GIVEN TASK: Copy everything from the start of the entries down to the line containing "Action: point(341,304)", both included, with the requests kept. Multiply each coordinate in the answers by 2.6, round to whole numbers with halves going up, and leave all other text unchanged.

──────── SUPPLIED INFORMATION ────────

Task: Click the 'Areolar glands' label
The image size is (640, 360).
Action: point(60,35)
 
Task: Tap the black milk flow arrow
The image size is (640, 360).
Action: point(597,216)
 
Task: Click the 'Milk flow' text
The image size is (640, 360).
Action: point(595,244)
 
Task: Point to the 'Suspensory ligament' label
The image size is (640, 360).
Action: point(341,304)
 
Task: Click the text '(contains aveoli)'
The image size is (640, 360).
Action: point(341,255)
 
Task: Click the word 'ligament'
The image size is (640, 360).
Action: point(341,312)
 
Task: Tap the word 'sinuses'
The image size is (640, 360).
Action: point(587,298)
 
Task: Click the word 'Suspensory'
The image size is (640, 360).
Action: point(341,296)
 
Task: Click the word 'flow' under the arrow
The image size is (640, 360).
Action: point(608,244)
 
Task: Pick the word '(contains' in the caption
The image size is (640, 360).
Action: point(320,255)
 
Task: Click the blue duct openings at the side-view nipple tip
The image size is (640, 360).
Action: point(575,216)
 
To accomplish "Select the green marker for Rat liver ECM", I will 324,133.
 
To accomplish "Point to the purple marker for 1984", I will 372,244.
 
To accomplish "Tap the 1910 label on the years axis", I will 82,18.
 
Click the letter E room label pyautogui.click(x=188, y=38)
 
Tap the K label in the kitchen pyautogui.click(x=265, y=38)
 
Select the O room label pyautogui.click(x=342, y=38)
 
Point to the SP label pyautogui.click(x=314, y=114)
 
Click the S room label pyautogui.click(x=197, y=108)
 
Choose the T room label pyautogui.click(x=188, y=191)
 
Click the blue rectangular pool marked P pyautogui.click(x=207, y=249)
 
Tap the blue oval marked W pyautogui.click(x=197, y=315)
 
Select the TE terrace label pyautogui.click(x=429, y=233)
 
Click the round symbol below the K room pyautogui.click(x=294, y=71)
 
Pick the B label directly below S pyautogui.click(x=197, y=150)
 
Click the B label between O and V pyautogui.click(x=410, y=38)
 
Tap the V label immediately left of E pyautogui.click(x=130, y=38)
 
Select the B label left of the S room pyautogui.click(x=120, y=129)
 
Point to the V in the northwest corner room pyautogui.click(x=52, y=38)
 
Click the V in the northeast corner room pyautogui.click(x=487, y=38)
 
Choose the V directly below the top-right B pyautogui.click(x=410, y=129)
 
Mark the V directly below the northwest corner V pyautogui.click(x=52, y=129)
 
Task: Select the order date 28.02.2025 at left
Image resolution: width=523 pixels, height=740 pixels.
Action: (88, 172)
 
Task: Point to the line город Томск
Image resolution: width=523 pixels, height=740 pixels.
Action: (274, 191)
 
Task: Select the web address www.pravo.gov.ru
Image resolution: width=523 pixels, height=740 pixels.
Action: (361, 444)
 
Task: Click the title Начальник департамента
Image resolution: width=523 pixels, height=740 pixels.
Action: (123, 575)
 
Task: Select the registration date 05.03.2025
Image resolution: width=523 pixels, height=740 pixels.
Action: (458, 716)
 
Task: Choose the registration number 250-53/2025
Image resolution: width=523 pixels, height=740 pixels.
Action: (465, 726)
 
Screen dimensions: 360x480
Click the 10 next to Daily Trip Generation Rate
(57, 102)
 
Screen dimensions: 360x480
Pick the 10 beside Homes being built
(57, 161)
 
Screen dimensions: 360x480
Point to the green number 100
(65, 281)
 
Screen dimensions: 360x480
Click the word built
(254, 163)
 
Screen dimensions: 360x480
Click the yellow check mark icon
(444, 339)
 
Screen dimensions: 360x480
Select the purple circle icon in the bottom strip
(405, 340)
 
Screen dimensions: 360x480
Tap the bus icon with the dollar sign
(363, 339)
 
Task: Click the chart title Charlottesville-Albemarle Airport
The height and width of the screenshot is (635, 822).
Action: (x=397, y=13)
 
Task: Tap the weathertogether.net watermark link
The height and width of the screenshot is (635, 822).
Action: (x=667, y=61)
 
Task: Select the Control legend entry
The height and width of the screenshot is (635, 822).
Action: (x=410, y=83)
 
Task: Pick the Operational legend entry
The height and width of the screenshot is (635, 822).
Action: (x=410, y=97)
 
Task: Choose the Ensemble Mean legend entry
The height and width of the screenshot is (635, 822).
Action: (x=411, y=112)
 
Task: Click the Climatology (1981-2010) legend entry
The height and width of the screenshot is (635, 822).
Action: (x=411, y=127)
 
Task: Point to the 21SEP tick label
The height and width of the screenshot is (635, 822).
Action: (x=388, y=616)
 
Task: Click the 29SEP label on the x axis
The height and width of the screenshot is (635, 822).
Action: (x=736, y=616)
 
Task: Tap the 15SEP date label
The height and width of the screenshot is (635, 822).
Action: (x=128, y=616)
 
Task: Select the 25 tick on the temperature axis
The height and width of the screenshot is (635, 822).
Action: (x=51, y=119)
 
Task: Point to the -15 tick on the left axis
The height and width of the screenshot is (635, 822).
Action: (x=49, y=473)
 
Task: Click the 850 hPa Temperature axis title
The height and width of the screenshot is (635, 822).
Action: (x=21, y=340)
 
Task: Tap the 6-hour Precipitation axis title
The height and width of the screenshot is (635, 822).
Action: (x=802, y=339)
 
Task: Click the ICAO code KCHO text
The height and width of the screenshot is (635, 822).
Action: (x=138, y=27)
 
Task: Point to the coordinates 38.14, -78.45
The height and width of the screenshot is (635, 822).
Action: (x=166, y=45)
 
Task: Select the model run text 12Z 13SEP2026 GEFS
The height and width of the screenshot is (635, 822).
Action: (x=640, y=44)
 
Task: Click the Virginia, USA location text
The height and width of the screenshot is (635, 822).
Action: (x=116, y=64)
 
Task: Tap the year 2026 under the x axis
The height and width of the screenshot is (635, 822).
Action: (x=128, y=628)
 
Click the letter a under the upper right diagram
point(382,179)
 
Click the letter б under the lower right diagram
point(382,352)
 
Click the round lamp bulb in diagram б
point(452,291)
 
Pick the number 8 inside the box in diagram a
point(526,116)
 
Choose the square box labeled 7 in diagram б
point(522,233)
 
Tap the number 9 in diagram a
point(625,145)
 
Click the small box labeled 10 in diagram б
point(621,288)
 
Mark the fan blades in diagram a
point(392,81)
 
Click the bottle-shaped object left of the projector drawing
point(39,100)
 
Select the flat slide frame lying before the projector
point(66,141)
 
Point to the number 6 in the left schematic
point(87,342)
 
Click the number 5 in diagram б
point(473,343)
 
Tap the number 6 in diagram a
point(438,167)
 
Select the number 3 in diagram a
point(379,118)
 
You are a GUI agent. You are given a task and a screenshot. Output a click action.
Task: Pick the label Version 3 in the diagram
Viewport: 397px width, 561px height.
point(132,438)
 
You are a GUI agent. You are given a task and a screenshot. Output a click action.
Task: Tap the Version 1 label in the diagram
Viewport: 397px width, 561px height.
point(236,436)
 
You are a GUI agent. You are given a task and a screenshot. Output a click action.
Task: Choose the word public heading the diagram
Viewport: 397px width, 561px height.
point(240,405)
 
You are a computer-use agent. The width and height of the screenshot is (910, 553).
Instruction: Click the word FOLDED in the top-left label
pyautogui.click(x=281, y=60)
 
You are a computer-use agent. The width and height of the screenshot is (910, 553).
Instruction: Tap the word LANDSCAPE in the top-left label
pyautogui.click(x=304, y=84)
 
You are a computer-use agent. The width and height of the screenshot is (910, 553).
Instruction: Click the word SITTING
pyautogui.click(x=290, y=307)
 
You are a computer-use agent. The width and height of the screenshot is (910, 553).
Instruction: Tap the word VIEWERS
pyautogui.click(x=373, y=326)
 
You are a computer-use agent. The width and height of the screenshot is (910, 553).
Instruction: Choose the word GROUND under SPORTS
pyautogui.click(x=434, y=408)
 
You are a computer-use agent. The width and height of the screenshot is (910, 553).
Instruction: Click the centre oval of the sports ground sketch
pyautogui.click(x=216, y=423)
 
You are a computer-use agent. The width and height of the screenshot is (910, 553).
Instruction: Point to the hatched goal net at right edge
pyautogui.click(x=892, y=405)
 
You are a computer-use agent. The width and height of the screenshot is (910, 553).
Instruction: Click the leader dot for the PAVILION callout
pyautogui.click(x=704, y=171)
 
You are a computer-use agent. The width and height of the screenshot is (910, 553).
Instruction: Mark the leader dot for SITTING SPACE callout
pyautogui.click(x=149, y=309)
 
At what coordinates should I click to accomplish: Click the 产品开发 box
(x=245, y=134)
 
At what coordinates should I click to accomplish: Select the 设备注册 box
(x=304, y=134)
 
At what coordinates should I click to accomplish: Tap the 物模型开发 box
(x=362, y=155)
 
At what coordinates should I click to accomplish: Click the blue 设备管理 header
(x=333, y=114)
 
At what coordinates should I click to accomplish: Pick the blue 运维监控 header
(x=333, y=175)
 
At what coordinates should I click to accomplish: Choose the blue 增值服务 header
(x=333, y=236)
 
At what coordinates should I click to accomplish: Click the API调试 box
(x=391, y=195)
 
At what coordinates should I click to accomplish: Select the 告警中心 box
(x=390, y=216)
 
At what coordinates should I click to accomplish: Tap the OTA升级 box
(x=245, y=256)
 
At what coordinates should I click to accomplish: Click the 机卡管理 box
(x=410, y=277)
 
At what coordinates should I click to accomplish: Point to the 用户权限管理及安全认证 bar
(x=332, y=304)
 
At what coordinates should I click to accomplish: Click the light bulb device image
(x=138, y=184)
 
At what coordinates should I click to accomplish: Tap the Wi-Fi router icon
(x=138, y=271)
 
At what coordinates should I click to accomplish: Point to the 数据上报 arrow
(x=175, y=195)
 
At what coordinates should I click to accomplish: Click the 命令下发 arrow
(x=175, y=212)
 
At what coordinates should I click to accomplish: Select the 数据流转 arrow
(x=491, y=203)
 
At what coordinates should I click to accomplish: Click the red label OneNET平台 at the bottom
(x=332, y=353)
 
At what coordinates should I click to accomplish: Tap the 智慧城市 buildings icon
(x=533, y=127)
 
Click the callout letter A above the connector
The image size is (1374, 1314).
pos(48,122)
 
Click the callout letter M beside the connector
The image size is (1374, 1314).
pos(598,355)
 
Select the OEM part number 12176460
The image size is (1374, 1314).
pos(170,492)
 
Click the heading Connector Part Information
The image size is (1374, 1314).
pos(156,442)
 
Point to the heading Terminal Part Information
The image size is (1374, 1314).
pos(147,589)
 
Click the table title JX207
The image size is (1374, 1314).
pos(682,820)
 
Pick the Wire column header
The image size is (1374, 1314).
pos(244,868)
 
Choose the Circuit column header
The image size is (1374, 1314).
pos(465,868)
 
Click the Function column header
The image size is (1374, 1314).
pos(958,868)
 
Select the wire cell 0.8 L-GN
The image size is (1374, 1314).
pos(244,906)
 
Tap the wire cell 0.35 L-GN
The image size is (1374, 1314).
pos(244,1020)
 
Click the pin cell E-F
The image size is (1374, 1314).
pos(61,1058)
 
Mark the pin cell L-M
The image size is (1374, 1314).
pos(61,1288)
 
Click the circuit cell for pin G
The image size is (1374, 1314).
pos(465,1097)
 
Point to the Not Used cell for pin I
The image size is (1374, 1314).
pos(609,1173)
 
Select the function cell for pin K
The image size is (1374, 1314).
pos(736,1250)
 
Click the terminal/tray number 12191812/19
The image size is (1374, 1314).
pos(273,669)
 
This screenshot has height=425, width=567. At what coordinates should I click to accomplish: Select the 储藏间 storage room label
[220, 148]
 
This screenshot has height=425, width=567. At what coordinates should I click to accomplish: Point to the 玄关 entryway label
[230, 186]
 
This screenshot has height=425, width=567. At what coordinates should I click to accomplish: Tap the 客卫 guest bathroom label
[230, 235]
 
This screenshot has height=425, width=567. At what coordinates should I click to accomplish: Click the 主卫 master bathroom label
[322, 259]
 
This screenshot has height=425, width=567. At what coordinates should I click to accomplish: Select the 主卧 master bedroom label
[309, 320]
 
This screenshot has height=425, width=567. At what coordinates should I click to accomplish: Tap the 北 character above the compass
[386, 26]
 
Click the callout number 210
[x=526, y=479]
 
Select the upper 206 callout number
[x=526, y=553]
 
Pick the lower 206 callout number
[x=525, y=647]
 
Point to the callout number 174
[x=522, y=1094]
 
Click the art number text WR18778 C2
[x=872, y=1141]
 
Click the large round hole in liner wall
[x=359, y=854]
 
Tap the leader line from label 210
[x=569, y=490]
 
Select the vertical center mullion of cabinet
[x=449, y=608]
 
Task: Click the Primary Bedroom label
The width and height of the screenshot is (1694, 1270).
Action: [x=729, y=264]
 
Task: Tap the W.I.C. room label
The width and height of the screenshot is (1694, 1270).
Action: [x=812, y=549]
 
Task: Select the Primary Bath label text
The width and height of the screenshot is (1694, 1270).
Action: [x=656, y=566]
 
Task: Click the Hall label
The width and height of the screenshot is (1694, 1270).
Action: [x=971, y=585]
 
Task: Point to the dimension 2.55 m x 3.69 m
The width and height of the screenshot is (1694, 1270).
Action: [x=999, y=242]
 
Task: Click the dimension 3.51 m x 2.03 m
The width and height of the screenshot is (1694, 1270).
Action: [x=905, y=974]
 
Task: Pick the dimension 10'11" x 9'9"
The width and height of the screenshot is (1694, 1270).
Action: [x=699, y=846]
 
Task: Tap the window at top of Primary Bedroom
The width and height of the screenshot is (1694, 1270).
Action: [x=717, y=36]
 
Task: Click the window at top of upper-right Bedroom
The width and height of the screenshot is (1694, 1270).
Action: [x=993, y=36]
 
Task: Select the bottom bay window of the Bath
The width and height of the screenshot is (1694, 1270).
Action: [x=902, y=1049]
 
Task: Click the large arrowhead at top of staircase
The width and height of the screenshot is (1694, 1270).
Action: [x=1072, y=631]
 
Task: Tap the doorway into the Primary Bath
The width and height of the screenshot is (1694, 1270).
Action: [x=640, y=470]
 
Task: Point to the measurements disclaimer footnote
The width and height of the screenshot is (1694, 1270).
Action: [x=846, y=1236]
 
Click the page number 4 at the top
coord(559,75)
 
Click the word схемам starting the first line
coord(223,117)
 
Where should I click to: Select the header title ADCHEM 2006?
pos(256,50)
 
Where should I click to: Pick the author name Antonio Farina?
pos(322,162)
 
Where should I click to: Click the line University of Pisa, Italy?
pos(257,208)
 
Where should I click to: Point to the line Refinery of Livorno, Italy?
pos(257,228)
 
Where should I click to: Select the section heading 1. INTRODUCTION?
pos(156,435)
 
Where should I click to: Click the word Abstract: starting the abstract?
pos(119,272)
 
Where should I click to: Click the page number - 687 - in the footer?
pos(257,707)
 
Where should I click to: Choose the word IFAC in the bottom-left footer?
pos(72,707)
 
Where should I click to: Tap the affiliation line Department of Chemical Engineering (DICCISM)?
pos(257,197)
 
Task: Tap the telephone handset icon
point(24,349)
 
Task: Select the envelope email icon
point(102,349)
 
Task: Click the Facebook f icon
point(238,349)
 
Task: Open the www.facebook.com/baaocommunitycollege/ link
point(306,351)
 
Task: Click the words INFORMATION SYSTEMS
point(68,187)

────────

EXERCISE ANSWER:
Task: Click the 'Areolar glands' label
The image size is (640, 360).
Action: point(156,91)
 
Task: Tap the black milk flow arrow
The image size is (640, 360).
Action: point(1552,562)
 
Task: Click the 'Milk flow' text
The image size is (640, 360).
Action: point(1547,634)
 
Task: Point to the 'Suspensory ligament' label
The image size is (640, 360).
Action: point(887,790)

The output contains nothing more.